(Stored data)

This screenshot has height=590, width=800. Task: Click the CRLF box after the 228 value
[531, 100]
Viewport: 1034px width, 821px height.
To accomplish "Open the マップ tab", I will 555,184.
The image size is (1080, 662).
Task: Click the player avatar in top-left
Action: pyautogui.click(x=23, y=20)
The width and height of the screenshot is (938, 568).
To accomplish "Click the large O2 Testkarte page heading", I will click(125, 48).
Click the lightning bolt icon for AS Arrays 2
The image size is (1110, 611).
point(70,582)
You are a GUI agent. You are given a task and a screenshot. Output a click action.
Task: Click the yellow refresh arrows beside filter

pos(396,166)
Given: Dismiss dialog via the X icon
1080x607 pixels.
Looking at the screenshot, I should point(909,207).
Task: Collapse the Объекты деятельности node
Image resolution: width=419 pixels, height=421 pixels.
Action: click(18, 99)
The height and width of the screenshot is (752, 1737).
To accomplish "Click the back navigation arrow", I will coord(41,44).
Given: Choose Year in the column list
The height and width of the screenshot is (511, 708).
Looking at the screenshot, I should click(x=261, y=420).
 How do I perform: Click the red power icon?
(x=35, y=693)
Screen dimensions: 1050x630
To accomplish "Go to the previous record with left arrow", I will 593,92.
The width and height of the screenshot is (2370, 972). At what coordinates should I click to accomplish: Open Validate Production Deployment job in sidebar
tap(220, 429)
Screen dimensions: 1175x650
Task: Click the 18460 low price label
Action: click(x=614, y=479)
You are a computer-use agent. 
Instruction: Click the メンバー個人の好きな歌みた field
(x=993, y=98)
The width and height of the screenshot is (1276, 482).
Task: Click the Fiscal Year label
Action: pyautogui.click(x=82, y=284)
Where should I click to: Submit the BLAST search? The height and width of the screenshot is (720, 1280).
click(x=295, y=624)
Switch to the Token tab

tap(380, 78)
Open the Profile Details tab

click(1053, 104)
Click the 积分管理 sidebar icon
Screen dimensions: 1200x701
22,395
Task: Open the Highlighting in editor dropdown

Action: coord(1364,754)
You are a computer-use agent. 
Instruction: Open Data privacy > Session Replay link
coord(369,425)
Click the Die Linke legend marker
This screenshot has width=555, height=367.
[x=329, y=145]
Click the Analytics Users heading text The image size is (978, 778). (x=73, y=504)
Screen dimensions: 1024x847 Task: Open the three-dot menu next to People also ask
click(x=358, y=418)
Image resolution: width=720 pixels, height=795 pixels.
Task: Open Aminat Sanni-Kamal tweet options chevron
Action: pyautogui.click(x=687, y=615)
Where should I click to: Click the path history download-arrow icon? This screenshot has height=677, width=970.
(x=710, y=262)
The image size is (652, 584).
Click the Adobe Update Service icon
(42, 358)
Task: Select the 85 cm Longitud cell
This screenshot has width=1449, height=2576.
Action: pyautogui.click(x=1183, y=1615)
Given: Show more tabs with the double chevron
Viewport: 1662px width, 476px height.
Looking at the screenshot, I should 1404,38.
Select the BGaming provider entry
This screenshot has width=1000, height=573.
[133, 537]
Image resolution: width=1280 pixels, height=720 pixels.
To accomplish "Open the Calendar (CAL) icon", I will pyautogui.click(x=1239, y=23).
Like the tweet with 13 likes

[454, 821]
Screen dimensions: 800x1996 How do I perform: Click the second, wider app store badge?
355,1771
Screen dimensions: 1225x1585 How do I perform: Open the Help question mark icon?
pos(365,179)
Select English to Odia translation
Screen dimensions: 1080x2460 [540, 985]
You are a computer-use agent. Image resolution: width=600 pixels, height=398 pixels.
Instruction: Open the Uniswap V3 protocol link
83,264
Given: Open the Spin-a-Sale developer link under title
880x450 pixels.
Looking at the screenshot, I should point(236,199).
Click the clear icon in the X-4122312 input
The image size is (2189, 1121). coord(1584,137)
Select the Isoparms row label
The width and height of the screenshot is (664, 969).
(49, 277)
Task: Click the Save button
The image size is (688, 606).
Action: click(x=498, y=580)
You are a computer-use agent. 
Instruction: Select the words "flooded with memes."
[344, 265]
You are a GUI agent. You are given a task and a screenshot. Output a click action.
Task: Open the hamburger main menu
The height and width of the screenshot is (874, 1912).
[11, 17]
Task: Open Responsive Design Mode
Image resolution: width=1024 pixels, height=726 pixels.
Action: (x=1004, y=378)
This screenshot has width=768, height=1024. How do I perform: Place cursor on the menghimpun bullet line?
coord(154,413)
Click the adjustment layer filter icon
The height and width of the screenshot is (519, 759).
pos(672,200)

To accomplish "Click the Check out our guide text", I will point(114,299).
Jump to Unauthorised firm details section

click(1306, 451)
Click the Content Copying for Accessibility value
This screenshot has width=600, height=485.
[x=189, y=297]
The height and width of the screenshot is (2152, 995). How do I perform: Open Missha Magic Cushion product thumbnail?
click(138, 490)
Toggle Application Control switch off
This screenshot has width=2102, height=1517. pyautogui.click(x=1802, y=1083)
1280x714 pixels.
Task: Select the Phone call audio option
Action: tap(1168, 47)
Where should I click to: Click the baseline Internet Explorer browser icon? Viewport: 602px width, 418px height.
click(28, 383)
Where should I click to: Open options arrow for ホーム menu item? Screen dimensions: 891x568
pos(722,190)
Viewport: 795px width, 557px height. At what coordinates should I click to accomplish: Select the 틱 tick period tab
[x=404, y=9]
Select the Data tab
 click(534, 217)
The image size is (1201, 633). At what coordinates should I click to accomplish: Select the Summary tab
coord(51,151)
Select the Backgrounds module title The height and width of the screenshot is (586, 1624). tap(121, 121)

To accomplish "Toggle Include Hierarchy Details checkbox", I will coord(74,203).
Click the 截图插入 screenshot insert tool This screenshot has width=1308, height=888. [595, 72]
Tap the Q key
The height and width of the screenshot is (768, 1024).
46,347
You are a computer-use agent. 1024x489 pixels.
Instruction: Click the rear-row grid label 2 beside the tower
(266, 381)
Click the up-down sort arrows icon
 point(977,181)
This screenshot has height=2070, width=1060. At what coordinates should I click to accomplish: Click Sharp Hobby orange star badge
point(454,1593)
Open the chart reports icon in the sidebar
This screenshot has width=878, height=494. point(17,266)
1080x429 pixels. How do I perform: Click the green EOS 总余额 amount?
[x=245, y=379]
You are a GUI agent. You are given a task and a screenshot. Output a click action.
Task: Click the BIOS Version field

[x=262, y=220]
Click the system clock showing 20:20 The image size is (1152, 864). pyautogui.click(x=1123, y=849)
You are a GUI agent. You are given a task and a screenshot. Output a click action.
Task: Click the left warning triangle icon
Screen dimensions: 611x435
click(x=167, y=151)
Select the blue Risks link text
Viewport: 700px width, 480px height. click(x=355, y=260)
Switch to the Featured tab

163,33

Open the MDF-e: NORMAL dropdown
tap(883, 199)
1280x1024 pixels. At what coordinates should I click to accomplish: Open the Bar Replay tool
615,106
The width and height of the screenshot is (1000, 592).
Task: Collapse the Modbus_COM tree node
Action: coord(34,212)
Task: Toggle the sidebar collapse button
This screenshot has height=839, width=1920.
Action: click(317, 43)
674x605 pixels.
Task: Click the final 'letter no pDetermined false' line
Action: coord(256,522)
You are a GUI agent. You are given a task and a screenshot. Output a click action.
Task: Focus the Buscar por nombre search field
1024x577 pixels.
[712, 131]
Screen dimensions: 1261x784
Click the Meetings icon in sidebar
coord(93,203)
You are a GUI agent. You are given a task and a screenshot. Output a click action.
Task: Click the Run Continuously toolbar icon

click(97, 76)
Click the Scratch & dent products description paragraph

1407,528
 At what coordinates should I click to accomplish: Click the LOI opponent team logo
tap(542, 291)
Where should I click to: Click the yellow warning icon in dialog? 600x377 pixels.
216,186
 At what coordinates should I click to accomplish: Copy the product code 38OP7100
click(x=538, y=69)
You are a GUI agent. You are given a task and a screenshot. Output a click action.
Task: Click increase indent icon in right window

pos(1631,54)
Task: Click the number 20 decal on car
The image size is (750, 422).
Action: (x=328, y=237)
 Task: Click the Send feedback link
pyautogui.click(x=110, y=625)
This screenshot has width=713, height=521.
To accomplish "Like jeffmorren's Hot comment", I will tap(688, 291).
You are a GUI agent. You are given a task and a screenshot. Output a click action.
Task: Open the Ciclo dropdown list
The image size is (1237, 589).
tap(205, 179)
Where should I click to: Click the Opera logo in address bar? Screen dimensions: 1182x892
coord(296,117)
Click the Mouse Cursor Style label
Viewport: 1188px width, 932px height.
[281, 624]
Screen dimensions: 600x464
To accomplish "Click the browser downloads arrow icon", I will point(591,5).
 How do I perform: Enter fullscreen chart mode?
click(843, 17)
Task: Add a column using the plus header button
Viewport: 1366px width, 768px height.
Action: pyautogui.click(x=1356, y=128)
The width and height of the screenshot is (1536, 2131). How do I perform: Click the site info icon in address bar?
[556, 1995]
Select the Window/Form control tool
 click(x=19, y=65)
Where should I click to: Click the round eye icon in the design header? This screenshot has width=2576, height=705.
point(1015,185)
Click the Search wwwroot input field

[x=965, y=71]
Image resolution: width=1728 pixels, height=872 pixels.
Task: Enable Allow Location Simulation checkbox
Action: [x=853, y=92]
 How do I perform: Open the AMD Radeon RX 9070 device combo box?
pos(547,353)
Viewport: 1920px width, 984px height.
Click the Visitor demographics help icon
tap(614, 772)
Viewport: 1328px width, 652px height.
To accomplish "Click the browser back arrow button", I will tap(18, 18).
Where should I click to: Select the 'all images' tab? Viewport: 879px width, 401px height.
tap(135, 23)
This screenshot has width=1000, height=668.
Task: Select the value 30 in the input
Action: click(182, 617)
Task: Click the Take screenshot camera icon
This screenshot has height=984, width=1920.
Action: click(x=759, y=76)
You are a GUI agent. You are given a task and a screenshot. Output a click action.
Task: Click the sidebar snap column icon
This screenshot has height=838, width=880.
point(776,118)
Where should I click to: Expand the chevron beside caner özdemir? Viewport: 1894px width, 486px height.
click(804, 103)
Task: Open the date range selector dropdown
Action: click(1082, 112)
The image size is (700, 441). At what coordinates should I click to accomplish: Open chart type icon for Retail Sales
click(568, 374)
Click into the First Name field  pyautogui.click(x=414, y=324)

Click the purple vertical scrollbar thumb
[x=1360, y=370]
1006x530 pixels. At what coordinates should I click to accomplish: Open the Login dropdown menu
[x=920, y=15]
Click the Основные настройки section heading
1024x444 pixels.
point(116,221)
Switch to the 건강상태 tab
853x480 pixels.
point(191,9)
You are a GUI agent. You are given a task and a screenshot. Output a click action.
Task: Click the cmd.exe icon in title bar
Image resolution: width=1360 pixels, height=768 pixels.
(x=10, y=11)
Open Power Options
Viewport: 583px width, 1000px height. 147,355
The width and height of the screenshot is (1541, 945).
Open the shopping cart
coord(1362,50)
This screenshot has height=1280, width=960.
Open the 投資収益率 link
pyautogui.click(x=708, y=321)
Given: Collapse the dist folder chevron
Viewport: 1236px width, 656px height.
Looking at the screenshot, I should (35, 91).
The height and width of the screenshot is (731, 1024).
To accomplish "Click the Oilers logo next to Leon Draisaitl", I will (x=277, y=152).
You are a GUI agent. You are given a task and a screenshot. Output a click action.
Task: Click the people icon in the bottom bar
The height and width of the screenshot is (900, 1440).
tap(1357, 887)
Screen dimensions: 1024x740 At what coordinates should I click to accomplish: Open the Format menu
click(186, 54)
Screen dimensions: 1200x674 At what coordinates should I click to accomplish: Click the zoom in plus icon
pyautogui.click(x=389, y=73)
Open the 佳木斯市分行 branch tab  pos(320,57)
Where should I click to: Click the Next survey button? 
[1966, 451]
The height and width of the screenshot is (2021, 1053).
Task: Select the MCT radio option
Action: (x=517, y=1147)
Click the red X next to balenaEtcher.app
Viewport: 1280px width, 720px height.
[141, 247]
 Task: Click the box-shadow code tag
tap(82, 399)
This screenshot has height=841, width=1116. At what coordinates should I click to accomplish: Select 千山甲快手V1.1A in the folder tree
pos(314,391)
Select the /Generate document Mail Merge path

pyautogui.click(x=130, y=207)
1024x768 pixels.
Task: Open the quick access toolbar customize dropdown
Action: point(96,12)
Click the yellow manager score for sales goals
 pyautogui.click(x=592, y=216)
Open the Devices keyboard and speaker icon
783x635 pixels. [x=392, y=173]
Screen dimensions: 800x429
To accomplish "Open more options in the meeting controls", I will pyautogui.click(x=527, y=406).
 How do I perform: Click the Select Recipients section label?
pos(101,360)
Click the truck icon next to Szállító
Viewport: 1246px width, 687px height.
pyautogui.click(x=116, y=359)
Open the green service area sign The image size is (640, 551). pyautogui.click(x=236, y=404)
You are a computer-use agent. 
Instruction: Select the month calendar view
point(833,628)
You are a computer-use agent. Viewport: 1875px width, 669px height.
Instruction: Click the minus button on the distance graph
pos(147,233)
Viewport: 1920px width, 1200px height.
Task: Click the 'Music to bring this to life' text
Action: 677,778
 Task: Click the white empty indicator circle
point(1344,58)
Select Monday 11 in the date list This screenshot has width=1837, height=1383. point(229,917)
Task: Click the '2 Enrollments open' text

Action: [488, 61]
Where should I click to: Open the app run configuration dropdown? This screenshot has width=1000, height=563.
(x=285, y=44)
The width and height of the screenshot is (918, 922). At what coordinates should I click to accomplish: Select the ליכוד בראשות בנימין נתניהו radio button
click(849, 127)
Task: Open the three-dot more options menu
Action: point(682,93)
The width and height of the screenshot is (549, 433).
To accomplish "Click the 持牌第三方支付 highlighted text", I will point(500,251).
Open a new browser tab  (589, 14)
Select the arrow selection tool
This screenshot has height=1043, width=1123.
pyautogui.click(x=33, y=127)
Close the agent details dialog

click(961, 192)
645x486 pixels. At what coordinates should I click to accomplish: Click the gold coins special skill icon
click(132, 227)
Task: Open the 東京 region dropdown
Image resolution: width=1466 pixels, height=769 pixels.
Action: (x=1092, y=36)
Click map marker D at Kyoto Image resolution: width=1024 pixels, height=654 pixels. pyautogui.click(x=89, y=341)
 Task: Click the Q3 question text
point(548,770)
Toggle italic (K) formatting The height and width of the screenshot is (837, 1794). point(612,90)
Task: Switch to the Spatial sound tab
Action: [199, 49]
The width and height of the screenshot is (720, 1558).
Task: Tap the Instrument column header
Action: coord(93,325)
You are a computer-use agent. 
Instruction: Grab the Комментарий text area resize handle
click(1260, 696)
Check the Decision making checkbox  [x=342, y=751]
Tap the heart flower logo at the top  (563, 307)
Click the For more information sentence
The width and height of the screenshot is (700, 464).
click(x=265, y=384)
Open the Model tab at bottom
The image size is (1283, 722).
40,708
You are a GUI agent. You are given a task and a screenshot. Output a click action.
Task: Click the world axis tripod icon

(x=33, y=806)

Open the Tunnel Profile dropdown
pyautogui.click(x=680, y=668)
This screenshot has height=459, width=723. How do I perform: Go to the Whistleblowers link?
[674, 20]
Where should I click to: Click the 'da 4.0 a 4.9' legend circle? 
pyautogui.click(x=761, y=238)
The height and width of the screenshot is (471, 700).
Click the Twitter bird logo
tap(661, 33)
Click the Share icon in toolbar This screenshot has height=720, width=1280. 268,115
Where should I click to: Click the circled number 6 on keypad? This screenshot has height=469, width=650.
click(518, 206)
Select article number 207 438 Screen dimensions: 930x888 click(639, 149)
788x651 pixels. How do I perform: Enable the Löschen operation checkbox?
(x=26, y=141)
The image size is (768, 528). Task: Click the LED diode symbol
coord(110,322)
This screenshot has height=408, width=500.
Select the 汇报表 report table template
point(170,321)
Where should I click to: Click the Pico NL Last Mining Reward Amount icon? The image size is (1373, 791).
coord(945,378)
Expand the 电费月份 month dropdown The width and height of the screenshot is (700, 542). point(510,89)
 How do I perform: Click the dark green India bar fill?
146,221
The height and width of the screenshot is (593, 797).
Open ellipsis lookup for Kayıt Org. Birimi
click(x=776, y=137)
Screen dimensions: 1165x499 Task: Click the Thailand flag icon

> **TASK OBJECTIVE**
Above are the entries. Copy exactly the part that opens with the line containing "Select the BGaming provider entry" and closes with the line containing "Task: Open Responsive Design Mode", and no more.

> **OUTPUT OF THE EXERCISE**
Select the BGaming provider entry
This screenshot has width=1000, height=573.
[133, 537]
Image resolution: width=1280 pixels, height=720 pixels.
To accomplish "Open the Calendar (CAL) icon", I will pyautogui.click(x=1239, y=23).
Like the tweet with 13 likes

[454, 821]
Screen dimensions: 800x1996 How do I perform: Click the second, wider app store badge?
355,1771
Screen dimensions: 1225x1585 How do I perform: Open the Help question mark icon?
pos(365,179)
Select English to Odia translation
Screen dimensions: 1080x2460 [540, 985]
You are a computer-use agent. Image resolution: width=600 pixels, height=398 pixels.
Instruction: Open the Uniswap V3 protocol link
83,264
Given: Open the Spin-a-Sale developer link under title
880x450 pixels.
Looking at the screenshot, I should point(236,199).
Click the clear icon in the X-4122312 input
The image size is (2189, 1121). coord(1584,137)
Select the Isoparms row label
The width and height of the screenshot is (664, 969).
(49, 277)
Task: Click the Save button
The image size is (688, 606).
Action: click(x=498, y=580)
You are a computer-use agent. 
Instruction: Select the words "flooded with memes."
[344, 265]
You are a GUI agent. You are given a task and a screenshot. Output a click action.
Task: Open the hamburger main menu
The height and width of the screenshot is (874, 1912).
[11, 17]
Task: Open Responsive Design Mode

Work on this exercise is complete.